(Lines of data)
________________________
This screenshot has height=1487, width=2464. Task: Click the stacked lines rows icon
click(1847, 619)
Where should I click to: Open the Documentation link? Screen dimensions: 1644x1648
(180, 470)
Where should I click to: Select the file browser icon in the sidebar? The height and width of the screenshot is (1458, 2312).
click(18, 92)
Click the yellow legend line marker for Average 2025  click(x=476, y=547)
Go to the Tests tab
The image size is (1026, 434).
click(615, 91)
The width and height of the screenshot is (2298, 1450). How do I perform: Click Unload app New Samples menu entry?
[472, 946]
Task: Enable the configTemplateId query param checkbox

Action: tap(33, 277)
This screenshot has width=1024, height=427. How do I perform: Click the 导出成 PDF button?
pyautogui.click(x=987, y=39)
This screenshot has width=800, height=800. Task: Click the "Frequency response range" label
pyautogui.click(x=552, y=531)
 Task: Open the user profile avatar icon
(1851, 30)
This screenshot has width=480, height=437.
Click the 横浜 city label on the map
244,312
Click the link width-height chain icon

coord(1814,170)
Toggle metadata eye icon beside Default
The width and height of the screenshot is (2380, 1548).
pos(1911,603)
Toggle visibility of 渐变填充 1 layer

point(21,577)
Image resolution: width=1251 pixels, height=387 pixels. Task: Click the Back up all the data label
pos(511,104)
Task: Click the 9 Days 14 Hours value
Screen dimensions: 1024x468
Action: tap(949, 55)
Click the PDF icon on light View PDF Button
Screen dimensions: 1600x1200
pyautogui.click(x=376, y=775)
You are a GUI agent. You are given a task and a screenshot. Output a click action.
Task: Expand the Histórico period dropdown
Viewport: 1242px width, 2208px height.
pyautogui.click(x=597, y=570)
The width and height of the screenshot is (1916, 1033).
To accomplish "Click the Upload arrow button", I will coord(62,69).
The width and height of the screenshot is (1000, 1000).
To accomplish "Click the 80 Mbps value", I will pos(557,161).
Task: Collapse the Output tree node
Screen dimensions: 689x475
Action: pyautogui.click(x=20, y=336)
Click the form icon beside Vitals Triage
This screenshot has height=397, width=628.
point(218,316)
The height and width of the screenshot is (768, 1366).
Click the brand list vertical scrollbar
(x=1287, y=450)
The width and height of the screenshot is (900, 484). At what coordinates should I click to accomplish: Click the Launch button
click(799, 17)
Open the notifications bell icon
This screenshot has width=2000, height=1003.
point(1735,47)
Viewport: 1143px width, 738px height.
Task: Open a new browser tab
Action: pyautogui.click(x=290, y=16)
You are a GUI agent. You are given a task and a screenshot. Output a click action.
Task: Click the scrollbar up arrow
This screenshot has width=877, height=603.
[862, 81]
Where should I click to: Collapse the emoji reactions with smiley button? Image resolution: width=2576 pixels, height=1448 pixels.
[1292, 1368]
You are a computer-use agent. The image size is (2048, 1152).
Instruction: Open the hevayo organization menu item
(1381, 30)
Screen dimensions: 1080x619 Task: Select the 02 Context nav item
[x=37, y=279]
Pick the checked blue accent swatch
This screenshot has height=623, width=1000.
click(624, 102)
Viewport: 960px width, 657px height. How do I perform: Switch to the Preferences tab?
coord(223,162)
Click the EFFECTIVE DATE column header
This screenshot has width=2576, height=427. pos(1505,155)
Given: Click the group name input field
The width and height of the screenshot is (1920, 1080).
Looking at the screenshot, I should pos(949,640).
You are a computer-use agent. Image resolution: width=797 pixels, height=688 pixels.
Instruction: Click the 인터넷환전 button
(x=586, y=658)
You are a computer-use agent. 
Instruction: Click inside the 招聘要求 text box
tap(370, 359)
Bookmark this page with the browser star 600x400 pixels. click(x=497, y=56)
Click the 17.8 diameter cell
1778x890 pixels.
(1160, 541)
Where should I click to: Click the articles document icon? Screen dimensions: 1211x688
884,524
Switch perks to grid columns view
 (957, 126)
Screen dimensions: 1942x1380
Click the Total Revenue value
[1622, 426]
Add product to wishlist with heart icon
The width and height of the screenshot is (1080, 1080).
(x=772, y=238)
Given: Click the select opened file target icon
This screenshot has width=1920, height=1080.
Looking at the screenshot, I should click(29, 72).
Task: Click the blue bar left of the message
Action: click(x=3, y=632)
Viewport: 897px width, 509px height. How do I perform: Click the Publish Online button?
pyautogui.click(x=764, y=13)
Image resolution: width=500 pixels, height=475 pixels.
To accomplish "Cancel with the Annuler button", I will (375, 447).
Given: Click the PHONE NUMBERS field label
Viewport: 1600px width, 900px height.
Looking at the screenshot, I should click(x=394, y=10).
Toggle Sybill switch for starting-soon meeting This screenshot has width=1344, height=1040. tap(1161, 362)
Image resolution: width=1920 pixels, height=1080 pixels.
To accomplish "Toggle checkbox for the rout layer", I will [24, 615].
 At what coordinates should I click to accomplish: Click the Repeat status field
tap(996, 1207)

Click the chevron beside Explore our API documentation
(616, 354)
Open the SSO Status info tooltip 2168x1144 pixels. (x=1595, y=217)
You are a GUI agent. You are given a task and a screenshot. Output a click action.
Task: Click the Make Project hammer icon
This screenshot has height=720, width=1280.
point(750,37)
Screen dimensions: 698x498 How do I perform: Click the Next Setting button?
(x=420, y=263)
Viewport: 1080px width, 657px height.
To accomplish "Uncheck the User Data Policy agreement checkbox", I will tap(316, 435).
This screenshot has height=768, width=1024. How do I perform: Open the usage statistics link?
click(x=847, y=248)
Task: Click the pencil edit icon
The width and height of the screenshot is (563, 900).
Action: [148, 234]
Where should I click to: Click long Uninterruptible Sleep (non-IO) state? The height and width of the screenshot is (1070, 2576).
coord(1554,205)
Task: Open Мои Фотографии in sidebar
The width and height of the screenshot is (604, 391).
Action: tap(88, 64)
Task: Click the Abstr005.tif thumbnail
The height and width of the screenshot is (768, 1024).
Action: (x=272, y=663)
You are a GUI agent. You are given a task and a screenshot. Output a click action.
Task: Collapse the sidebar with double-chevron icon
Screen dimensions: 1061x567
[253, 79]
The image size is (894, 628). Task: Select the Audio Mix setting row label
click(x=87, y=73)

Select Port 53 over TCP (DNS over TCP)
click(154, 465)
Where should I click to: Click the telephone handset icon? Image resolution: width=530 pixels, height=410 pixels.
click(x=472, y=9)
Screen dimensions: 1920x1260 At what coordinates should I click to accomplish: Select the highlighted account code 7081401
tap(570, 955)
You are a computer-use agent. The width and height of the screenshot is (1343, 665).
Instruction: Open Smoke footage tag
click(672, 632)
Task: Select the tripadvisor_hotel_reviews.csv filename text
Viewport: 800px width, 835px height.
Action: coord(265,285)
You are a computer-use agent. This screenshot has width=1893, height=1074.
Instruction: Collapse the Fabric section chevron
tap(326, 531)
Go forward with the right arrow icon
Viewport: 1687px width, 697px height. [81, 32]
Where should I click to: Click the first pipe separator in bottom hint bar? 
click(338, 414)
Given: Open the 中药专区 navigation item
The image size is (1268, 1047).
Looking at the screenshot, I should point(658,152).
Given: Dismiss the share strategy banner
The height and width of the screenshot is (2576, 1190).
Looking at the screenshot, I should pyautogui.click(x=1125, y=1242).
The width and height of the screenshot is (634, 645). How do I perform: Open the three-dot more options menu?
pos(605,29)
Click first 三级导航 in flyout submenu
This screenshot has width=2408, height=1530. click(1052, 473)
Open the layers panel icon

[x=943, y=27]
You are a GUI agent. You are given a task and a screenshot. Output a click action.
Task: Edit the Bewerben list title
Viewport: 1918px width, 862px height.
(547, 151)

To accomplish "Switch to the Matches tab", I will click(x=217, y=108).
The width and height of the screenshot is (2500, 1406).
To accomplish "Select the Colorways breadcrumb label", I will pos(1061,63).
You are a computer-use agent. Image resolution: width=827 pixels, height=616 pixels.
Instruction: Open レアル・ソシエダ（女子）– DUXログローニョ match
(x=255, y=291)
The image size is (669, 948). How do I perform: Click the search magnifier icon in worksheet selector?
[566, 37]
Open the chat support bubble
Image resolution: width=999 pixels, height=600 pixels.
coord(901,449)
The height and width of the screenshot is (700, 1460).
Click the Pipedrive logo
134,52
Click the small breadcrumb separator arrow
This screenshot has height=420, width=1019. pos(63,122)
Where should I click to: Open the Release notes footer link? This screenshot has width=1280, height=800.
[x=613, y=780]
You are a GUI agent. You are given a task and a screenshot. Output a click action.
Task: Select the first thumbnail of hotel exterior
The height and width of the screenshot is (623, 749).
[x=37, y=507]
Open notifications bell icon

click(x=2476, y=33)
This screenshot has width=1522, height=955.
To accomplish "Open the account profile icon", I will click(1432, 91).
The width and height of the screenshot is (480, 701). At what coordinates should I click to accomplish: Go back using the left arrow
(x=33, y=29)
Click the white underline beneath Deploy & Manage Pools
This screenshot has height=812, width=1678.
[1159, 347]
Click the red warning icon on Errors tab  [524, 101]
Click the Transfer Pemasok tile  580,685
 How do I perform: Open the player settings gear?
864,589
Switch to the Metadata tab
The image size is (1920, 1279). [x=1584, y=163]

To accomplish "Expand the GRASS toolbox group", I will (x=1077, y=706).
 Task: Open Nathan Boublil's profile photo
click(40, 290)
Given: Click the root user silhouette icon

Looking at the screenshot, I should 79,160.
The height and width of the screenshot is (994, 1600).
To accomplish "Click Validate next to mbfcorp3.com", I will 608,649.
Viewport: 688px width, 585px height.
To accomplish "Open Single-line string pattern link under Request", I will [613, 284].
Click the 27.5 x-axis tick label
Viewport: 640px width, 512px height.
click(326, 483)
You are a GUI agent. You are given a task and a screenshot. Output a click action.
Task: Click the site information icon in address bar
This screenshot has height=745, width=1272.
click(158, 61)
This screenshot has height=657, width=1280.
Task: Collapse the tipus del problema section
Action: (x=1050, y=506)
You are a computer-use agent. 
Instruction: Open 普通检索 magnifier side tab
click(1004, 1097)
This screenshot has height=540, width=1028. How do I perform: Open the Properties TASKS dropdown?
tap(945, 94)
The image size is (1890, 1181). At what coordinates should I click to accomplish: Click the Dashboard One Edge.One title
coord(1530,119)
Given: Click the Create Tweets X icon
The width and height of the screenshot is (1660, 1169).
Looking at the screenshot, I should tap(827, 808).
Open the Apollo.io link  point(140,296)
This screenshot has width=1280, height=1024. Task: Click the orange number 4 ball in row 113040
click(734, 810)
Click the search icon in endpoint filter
________________________
_Description of the task_
Edit the material from its first line through the line containing "click(18, 92)", replacing "Documentation" with "Help" and keeping everything else the same.

_Task solution_
This screenshot has height=1487, width=2464. Task: Click the stacked lines rows icon
click(1847, 619)
Where should I click to: Open the Help link? Screen dimensions: 1644x1648
(180, 470)
Where should I click to: Select the file browser icon in the sidebar? The height and width of the screenshot is (1458, 2312).
click(18, 92)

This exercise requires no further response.